FORT LEWIS, Wash. (Army News Service, Oct. 11, 2006) - Nothing lasts forever, but the Rangers made a tribute last week to their fallen comrades that will last for generations by etching their names in granite.

The 2nd Battalion, 75th Ranger Regiment, held a memorial ceremony Sept. 27 in the Ranger quad to honor those who have died during combat or training since the battalion was reorganized in 1974. In a solemn ceremony, the battalion commander and command sergeant major dedicated a black granite memorial to the memory of their fallen battalion members, placing a wreath at the foot of the gleaming obelisk.

One side displays an inscription from President Theodore Roosevelt praising their courage to take risks, while engraved on the sides are the names of Rangers who died during training, in operations Urgent Fury in Grenada and Just Cause in Panama, and in the global war on terrorism in Iraq and Afghanistan.

"We are here," said battalion commander Lt. Col. Michael E. Karilla, "to honor 23 Rangers who died in defense of the nation."

Karilla quoted the final paragraph of President Abraham Lincoln's Gettysburg Address: "The world will little note, nor long remember what we say here, but it can never forget what they did here ... from these honored dead we take increased devotion to that cause for which they gave the last full measure of devotion - that we here highly resolve that these dead shall not have died in vain."

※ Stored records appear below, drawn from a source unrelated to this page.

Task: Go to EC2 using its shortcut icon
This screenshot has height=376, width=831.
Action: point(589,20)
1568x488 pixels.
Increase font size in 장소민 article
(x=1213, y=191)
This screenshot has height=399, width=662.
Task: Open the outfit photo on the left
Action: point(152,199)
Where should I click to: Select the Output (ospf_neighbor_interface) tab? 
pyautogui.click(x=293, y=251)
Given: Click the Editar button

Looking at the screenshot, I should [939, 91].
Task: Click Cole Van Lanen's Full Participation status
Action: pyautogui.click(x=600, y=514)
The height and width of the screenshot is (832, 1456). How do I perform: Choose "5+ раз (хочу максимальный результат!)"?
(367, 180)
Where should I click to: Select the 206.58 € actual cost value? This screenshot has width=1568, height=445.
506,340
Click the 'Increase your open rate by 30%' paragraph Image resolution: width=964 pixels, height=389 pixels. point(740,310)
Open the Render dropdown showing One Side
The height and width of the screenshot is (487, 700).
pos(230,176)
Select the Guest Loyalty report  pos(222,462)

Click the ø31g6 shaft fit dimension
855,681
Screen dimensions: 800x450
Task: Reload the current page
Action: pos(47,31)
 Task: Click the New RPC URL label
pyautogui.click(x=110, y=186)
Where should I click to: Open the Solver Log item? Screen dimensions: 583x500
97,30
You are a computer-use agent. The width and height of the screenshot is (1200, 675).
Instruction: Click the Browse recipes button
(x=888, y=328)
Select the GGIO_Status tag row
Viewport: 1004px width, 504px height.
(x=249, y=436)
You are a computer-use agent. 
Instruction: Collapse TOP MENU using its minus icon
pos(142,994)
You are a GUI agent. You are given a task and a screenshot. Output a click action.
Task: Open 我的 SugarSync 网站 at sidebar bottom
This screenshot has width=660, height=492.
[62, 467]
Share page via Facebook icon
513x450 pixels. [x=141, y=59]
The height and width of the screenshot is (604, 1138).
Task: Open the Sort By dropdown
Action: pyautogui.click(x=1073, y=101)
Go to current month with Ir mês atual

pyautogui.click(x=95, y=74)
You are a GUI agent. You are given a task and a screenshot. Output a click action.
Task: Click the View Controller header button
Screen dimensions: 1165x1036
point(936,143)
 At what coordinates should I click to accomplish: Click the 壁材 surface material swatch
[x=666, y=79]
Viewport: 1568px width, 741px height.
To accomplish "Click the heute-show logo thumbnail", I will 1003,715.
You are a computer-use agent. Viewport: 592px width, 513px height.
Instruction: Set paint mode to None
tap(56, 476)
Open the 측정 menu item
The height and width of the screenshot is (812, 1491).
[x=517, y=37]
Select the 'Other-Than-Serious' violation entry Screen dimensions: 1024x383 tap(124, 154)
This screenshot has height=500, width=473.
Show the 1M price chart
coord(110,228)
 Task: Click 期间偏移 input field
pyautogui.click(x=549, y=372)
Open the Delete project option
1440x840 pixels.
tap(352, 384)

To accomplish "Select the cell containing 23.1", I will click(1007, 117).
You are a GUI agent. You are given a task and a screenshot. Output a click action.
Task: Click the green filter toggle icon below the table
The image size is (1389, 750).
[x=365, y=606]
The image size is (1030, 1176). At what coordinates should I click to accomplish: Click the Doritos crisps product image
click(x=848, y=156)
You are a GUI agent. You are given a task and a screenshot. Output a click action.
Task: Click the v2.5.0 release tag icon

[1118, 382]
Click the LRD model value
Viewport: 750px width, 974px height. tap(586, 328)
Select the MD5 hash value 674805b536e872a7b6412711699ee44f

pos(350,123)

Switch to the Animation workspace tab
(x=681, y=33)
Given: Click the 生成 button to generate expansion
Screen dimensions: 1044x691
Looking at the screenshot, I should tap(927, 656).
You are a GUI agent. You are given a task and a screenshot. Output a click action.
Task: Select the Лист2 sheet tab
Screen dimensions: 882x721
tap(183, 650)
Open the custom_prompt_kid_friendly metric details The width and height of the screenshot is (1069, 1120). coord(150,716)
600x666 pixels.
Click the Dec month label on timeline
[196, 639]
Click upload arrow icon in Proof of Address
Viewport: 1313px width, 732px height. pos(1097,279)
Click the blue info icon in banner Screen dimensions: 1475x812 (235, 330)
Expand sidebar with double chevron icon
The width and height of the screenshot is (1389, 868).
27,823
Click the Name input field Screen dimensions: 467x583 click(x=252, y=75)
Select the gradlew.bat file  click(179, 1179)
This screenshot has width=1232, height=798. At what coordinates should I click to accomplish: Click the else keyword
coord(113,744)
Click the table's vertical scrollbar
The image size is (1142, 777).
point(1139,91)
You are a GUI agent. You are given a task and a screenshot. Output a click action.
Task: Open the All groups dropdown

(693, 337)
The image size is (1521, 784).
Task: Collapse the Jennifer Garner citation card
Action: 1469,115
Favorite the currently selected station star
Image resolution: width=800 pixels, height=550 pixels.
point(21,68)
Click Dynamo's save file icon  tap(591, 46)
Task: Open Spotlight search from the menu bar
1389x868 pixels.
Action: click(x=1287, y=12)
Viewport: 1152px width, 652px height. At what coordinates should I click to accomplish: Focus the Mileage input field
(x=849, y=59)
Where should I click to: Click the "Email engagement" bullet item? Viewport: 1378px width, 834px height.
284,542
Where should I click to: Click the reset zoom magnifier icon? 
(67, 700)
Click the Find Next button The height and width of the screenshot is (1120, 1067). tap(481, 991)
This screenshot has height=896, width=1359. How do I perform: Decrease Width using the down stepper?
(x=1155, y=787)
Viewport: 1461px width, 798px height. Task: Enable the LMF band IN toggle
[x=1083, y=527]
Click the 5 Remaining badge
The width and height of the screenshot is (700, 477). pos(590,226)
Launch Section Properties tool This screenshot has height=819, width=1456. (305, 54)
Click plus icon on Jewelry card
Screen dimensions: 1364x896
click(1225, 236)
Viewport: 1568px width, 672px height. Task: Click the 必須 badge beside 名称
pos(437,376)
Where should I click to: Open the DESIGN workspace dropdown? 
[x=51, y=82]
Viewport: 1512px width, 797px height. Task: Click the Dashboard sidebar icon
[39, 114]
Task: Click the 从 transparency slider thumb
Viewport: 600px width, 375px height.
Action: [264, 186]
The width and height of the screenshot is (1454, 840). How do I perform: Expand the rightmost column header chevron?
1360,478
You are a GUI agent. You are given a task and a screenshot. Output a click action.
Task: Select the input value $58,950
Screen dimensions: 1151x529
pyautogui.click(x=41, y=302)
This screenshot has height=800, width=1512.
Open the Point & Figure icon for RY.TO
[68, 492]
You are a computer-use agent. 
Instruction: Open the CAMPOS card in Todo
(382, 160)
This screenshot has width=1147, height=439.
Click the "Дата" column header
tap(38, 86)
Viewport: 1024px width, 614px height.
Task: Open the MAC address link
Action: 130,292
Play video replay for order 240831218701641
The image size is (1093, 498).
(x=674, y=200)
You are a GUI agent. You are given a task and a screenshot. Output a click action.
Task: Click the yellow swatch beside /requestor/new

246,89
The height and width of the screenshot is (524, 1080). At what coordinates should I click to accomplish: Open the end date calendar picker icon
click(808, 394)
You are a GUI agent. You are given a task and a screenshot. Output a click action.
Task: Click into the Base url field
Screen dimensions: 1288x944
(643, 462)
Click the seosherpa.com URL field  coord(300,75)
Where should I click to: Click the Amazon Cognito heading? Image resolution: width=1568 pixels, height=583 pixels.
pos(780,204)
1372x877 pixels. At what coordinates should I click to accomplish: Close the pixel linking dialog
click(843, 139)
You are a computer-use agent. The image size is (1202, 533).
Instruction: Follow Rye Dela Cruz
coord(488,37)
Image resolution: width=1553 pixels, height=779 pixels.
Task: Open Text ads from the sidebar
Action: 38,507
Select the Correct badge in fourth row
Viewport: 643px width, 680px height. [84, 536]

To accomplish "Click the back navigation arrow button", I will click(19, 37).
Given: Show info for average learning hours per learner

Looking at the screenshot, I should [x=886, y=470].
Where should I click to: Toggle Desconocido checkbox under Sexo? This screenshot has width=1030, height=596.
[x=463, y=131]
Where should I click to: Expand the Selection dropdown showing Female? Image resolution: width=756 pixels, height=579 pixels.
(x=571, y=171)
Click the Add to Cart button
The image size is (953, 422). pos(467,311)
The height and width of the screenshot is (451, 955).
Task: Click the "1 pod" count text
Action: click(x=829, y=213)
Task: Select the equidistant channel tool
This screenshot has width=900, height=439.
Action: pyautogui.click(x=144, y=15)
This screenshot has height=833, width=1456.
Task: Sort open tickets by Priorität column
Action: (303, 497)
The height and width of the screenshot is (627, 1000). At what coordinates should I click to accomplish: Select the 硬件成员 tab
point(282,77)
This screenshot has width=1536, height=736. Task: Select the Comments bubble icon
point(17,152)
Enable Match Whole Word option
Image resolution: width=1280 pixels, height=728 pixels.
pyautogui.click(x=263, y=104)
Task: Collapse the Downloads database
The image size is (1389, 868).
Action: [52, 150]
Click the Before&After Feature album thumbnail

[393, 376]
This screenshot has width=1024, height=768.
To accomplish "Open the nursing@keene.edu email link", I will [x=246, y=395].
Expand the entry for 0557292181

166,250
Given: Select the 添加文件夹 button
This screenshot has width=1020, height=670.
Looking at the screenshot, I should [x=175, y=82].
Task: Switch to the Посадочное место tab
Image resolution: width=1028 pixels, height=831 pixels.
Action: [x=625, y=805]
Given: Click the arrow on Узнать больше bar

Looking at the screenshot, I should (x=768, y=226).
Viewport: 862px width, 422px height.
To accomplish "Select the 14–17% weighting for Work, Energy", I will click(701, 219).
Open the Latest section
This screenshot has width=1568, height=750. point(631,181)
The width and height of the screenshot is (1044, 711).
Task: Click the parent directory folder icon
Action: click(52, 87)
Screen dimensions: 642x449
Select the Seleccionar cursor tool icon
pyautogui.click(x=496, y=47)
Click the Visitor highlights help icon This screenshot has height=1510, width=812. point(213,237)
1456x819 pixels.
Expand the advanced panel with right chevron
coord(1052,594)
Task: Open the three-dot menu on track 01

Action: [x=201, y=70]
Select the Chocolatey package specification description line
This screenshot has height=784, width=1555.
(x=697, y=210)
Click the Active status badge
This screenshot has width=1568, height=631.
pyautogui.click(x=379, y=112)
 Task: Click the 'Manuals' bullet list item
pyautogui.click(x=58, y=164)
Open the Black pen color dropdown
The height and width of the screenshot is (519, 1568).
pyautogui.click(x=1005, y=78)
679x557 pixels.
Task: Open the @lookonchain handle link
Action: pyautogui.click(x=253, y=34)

The commander faced the pavilion that housed the family members who traveled to the ceremony and said, "Because of the 23 Rangers whose names are etched in granite on the monument in front of you ... America will always have (its) freedoms."

He concluded with the words of former Ranger commander, Col. William O. Darby: "We must never forget the incredibly high price of freedom. We will never forget our fallen comrades. They will never be considered dead. They will always live with us in spirit."

The assembled battalion recited the Ranger Creed, which was followed by a 21-gun salute and a haunting rendition of "Taps" by I Corps bugler, Sgt. Richard Little. After reading the names of the fallen, the family members were invited forward to trace the names of their loved ones onto sheets of paper.

Rangers from the 2nd Battalion paid for the monument themselves. Master Sgt. Kevin Geary, the S2 NCOIC, suggested the idea, he said, in October, 2005. He discussed his concept with Command Sgt. Maj. Douglas O. Pallaster. As the two spread the word, their fellow Rangers contributed money enthusiastically.

"It became a battalion project," Geary said.

They selected a block of "galaxy granite" that took over three months to travel from India and arrive at the Tacoma Monument Company for etching.

The side of the obelisk to the rear that faced Headquarters Company was intentionally left blank.

"I hope the back side never has to be filled," Geary said.